Working in the publishing industry I am lucky enough to receive proofs, some of which have made my top ten favourite books of twenty seventeen so far (I will enviably have found some more favourites before the year is out).
1. Nevermoor: The Trials of Morrigan Crow by Jessica Townsend
I would not be at all surprised if this book becomes the new big thing. Un-put-down-able. On multiple occasions I almost missed the stop on my train beings so caught up in the main character’s trials. It’s a wonderful page-turner of a children’s book that is full of magic, enchanting and memorizing characters and a sassy protagonist with a strong moral compass and real zest for life. I can not recommend this book enough- it’s up there with one of the best books I’ve read this year.
2. Room by Emma Donoghue
Published a couple of years ago, this book could not be more different to the book above. It follows the story of a young mother and her small son, who live in Room 24/7. As the plot untwists, the reader is faced with a series of questions- who is Old Nick? Why does the mother and child never go out? Why is the Room and everything in it personified? A dark story, with twists and turns throughout. It demonstrates a mother’s pure unfaltering love for a child in the most dire circumstances. Well worth a read and a story that will stay with you long after you’ve turned over the last page.
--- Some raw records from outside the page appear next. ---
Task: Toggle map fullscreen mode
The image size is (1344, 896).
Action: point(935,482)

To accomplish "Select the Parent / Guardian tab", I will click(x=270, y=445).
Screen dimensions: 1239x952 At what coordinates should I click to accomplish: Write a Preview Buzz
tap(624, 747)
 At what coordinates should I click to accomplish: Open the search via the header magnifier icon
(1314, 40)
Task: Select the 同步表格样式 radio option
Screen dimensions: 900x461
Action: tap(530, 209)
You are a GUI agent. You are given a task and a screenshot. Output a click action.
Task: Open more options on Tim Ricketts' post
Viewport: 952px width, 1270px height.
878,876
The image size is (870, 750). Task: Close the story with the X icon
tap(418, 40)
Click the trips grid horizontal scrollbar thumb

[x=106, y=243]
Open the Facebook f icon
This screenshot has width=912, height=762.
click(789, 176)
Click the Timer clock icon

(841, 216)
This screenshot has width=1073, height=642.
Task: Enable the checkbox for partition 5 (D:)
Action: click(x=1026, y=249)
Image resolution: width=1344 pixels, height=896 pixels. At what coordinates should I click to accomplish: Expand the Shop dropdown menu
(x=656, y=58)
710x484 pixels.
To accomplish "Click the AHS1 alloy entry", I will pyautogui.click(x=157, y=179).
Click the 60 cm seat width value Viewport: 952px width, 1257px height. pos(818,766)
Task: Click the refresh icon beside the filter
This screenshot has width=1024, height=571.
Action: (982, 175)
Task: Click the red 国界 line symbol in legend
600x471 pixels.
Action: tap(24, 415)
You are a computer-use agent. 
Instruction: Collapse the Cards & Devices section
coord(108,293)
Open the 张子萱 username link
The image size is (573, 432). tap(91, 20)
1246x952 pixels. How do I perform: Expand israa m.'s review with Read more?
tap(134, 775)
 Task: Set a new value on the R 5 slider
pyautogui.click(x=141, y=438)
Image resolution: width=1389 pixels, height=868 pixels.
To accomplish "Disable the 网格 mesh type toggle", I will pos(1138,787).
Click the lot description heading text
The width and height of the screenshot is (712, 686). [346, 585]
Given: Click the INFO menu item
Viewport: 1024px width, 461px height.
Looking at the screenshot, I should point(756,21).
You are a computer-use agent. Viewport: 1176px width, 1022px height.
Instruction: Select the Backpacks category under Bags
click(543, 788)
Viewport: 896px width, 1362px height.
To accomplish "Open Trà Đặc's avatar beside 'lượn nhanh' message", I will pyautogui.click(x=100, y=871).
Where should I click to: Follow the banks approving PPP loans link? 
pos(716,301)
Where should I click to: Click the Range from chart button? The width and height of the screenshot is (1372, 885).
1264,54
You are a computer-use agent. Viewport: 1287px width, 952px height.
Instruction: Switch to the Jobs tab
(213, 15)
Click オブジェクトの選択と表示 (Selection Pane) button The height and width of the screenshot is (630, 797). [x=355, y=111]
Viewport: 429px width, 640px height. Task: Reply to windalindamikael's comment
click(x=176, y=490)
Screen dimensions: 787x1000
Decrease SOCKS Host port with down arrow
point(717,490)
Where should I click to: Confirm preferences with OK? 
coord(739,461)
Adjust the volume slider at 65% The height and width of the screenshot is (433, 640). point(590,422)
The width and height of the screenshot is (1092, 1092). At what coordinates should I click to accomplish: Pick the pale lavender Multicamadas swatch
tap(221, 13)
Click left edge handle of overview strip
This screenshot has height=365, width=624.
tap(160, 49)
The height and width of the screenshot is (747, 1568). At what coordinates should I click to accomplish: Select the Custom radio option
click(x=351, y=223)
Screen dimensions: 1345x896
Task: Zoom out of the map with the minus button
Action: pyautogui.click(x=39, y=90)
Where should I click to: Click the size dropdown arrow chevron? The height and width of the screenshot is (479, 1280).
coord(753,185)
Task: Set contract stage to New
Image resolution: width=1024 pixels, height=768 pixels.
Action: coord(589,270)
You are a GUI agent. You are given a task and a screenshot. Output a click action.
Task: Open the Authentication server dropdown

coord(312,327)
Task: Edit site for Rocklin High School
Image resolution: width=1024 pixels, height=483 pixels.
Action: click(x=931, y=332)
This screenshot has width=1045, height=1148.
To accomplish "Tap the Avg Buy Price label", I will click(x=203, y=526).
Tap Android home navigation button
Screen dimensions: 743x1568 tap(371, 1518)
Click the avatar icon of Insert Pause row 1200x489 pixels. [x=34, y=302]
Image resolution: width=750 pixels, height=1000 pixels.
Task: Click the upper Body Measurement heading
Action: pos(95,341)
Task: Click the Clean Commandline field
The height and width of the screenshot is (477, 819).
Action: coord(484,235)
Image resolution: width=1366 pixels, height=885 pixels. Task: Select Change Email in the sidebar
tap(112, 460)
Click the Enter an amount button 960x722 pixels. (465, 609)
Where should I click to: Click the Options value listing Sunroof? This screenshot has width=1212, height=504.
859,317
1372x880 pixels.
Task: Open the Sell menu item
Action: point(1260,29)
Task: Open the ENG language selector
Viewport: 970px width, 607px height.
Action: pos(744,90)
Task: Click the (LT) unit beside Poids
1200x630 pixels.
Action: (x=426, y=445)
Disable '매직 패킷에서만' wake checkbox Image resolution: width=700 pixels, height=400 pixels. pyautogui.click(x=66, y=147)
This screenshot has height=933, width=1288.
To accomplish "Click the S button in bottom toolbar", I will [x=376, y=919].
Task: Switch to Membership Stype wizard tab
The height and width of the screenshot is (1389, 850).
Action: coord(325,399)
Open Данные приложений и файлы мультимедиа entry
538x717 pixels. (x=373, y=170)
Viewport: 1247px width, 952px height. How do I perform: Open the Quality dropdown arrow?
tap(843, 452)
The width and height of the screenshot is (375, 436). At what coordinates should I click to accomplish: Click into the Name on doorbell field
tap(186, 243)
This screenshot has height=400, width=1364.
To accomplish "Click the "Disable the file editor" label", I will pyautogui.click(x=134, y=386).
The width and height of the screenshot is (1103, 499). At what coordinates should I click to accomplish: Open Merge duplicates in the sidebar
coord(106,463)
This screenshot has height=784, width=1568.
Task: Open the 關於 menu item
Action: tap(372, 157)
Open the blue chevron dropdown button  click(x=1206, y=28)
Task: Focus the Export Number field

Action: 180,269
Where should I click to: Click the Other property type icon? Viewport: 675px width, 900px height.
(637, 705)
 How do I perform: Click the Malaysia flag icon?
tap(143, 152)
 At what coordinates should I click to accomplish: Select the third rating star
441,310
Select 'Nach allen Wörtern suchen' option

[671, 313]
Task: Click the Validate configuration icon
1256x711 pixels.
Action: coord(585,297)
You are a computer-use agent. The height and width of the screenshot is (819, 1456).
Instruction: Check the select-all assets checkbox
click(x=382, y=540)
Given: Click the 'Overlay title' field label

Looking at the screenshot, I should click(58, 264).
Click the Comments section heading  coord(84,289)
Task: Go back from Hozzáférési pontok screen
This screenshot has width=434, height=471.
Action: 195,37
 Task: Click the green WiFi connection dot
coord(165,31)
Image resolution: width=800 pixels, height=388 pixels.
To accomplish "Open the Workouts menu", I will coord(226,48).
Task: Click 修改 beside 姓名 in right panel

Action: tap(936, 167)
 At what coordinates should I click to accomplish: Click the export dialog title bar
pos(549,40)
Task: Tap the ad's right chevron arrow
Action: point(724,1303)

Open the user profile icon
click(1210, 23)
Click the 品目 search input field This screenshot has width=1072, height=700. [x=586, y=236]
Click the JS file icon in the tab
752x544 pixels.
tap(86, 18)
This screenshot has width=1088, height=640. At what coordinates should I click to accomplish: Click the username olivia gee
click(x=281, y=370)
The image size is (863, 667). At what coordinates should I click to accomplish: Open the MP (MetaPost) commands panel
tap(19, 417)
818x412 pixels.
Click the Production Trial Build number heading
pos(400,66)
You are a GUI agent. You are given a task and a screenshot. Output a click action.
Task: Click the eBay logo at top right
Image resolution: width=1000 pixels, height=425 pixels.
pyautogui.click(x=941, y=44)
3. The Boy Made of Blocks by Keith Stuart
Pulling at the readers heartstrings from the very beginning, this novel opens with what seems like an incredibly broken marriage and family. The son is at the centre of this- diagnosed with autism, Sam, sees the world in a very different way to other boys. His struggle to communicate and to understand the world is apparent from the outset. It is a beautiful story about a father mending his fraught relationship with his son and making a real difference in his life. An uplifting novel, shining a light on autism- something that is still not altogether understood or accepted in our society. It’s an uplifting reminder to never give up when things seem to tough or too hard- relationships can be re-ignited if you are willing to give things another try and time.
4. Jo Cox: More in Common by Brendan Cox
Written from the heart of somebody so close to Jo Cox, this book could not fail to be a moving tribute and celebration of a wonderfully inspiring woman’s life. Like many others, I had not heard of Jo Cox before last year, when her life was tragically cut short. As Brendan so eloquently writes in the book, it is ironic, that an action intended to silence a voice and encourage hatred did quite the reverse. Following her death, there was an undeniable out pour of love and support from people around the world, complete strangers, who came together to show respect for a lady campaigning to do what was right, not only in her home town but also overseas. Thousands of people, now know of Jo Cox- what she stood for, her work, her dreams, her ambitions. It is tragic, that her children, husband, family and friends and the wider community will never see what she could have gone on to achieve, however she lead her life to the full- something I myself would love to be able to say. This is a very touching and real account of a loving friend, mother, wife, politician and humanitarian. It is a reminder that we are stronger together and that we have, in Jo’s words, more in common than that which divides us. Her voice will never be silenced- her work and spirit will continue through others. I can not recommend this book more- a simply beautiful account of a feisty, passionate and seemingly fearless woman.
5. It by Alexa Chung
I loved this book. On a recent trip to Slovenia, this book provided amazing fashion inspiration and perfect beach reading. If you are a fan of the ridiculously talented Alexa Chung, then you undoubtedly need this book in your collection. The retro, stylistic and simplistic vibe of this book makes it somewhat different to other fashion centered works I’ve read this year and puts in up there with my top favourites. Well worth a read/general flick through- will definitely be revisiting it come the autumn when my wardrobe needs a bit of a makeover.